Los ejemplos de propaganda de «doble filo» son numerosos, como todo el mundo sabe, pero añado otro que, por mi profesión, me resulta significativo; es el de la propaganda de productos farmacéuticos con implicaciones médicas evidentes. Escuchando o viendo a los anunciantes, si uno sufre de dolor muscular, insomnio, cefaleas, estreñimiento, malas digestiones, hemorroides, dismenorrea, etc., etc. es porque todavía no ha probado el remedio que se anuncia. Se da por hecho la bondad y eficacia del producto en cuestión. Por supuesto se omite la etiología de las dolencias, los posibles efectos secundarios e interacciones con otros fármacos y ya no digamos las contraindicaciones. Pero si usted tiene alguna duda sobre el producto en cuestión, lea las instrucciones y consulte al farmacéutico; que no cuestiono la competencia del mismo, pero que es una forma solapada de echar balones fuera.

Como me ocurre a menudo, echo mano del humor para suavizar el escozor de la vida. Es por eso que les cuento una reflexión que hice hace tiempo en relación a un anuncio sobre el tratamiento propuesto para evitar el ronquido. Decía una amiga a otra que estaba desesperada porque su marido roncaba y no la dejaba dormir: uy, hija, pues dale unas gotitas (omito el nombre) y ya verás cómo deja de roncar. Y así, repitiendo el mismo anuncio durante años. Fue entonces, al cabo de tanto tiempo escuchando la matraca, cuando comenté lo siguiente: o bien las gotitas en cuestión no sirven para nada, o bien esa señora no hace caso a su amiga que lleva años insistiendo, y no se las da al marido, vaya usted a saber por qué. Y lo mismo se puede aplicar a los desmemoriados que acaban demenciados perdidos por no tomar el producto que se anuncia para evitarlo…

Otra propaganda muy extendida hoy en día es la referente a los seguros, que dan ganas de cambiarlos por cambiar para sentir la alegría de volverlos a cambiar… como en aquella canción que decía: el día que me enamore, pronto me desenamoraré para sentir la alegría de enamorarme otra vez…
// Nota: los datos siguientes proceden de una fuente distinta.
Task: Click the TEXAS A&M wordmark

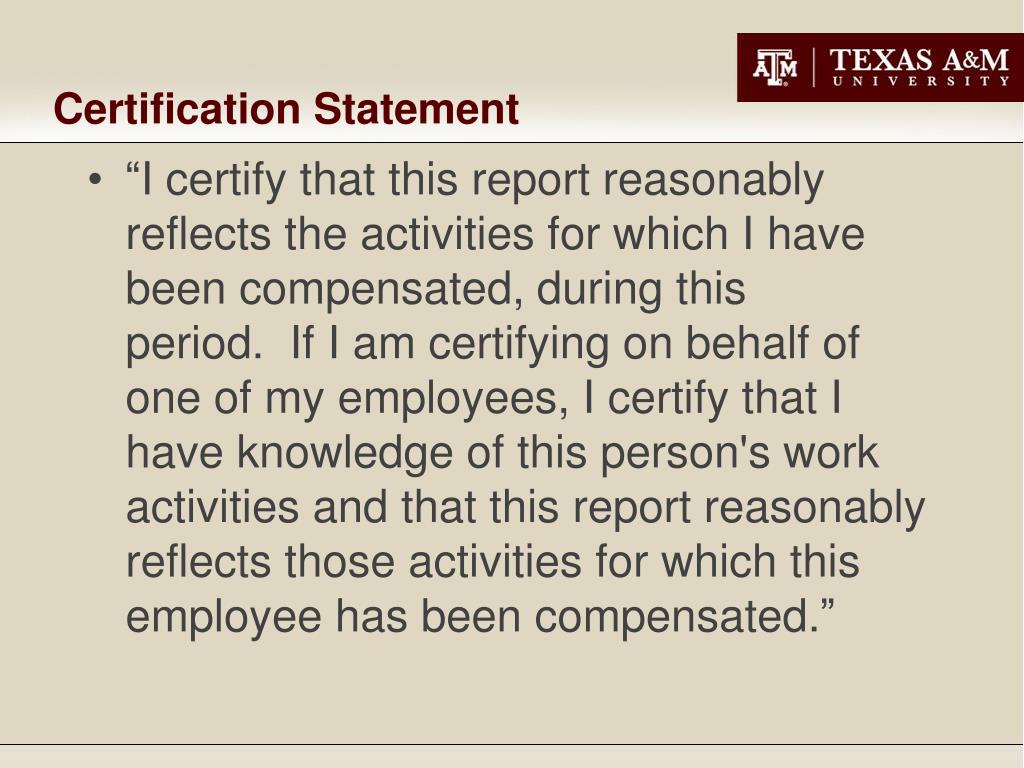Action: pos(920,60)
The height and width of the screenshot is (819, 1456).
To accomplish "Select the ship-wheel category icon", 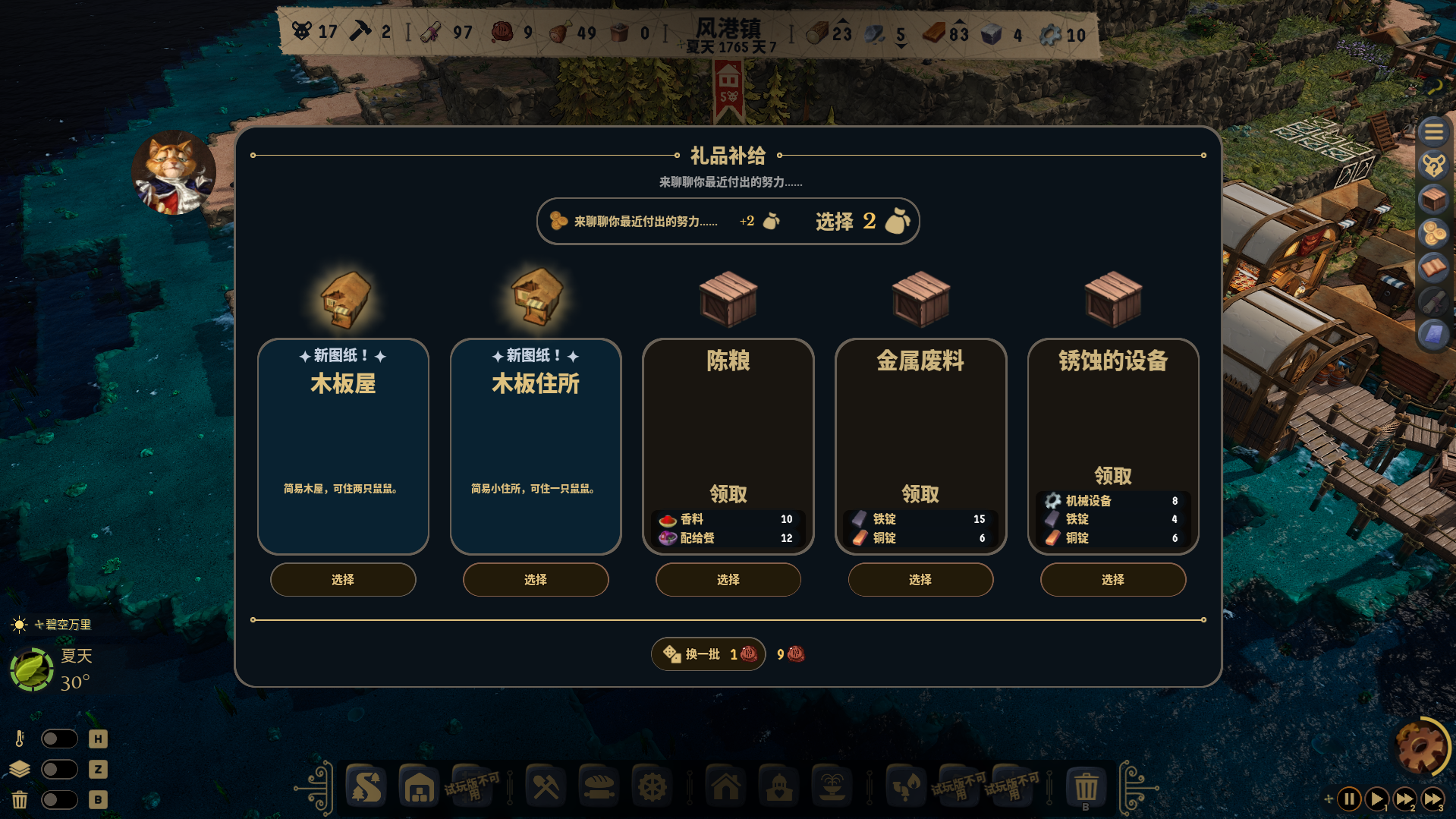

Y ya para terminar, los anuncios cuya propaganda da que pensar en un doble filo muy silente y escondido. Me refiero en concreto a dos de ellos, uno referente a la protección «de lo que más importa», que eso está muy bien, pero que deja un poso de inseguridad por dar a entender que el peligro, si no te adhieres a la seguridad que ellos te ofrecen, te va a caer encima de un momento a otro. Y allá tú si eres tan lerdo que no te enteras. Eso sí, para más información «consulte al farmacéutico», que yo ya, si eso, llamo a la policía…Ya me gustaría a mí que ofrecieran, en caso del fallo de la protección, un seguro por los daños y perjuicios.

El otro anuncio es el referente a pagar o no pagar las multas por las infracciones de tráfico. La propaganda es clara: adhiérase a nuestros servicios y olvídese de las multas, que se supone o se da por hecho que usted no las pagará, aunque siga infringiendo las leyes de tráfico como le pete. Vamos que casi casi se le invita a delinquir alegremente. En fin, que en la propaganda hay que separar el grano de la paja… y no confundir la realidad con el trampantojo.